# MATERIAL SUPPLIED
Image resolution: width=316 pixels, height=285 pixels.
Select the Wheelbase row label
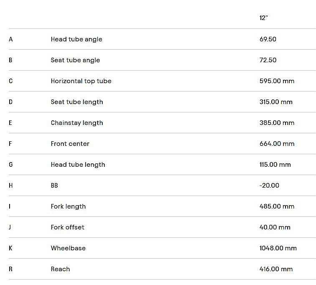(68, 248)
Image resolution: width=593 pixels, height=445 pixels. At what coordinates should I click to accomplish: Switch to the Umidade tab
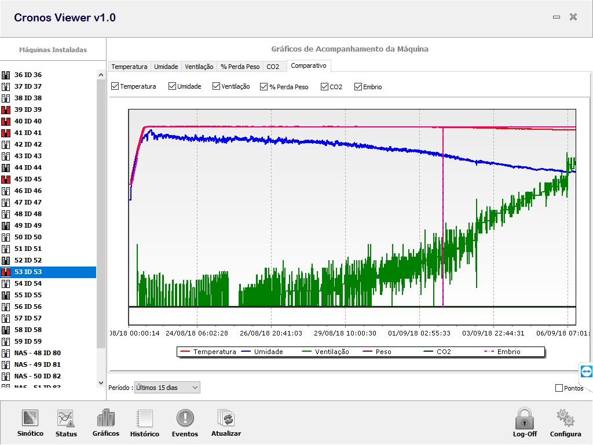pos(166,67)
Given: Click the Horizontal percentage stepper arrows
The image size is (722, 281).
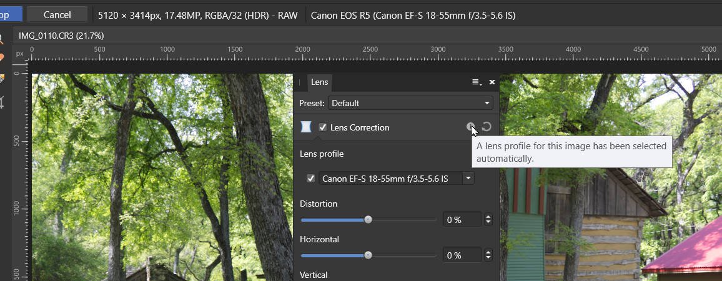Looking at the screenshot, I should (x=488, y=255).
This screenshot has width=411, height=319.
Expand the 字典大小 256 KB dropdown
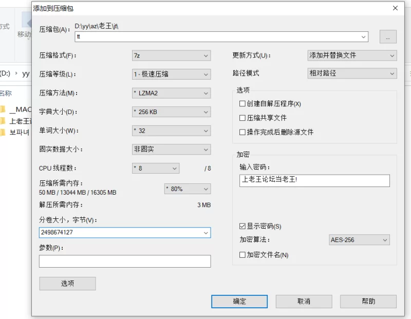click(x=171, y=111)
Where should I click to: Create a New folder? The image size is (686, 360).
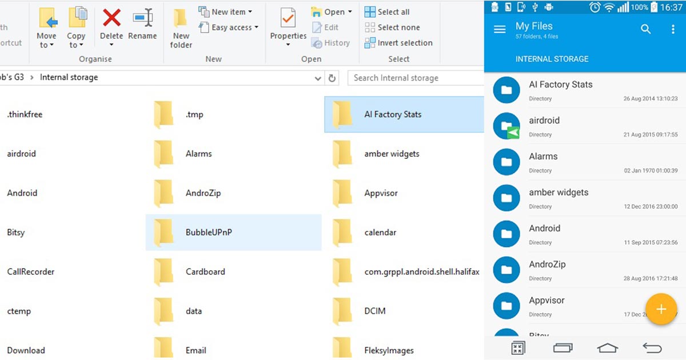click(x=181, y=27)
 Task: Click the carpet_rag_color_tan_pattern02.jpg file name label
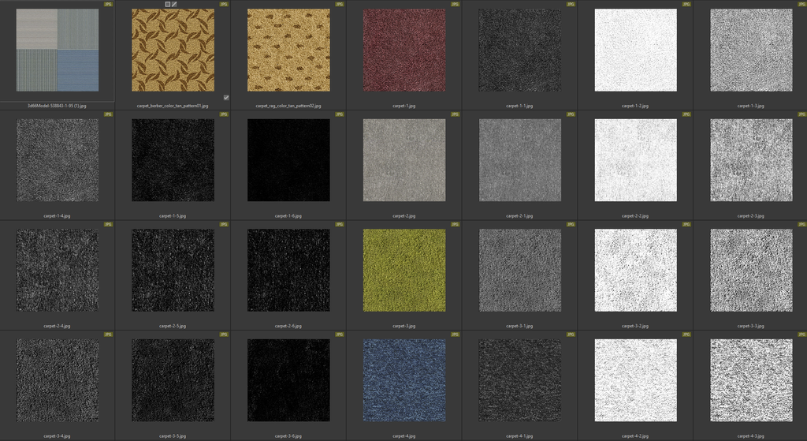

# EXERCISE INSTRUCTIONS
Pictures stay out; everything else in the records above gets copied exactly.

# PROBLEM SOLUTION
Image resolution: width=316 pixels, height=285 pixels.
Select the Wheelbase row label
(68, 248)
Image resolution: width=593 pixels, height=445 pixels. At what coordinates should I click to accomplish: Switch to the Umidade tab
pos(166,67)
Given: Click the Horizontal percentage stepper arrows
The image size is (722, 281).
Looking at the screenshot, I should (x=488, y=255).
This screenshot has width=411, height=319.
Expand the 字典大小 256 KB dropdown
click(x=171, y=111)
Where should I click to: Create a New folder? The image size is (686, 360).
click(x=181, y=27)
 Task: Click the carpet_rag_color_tan_pattern02.jpg file name label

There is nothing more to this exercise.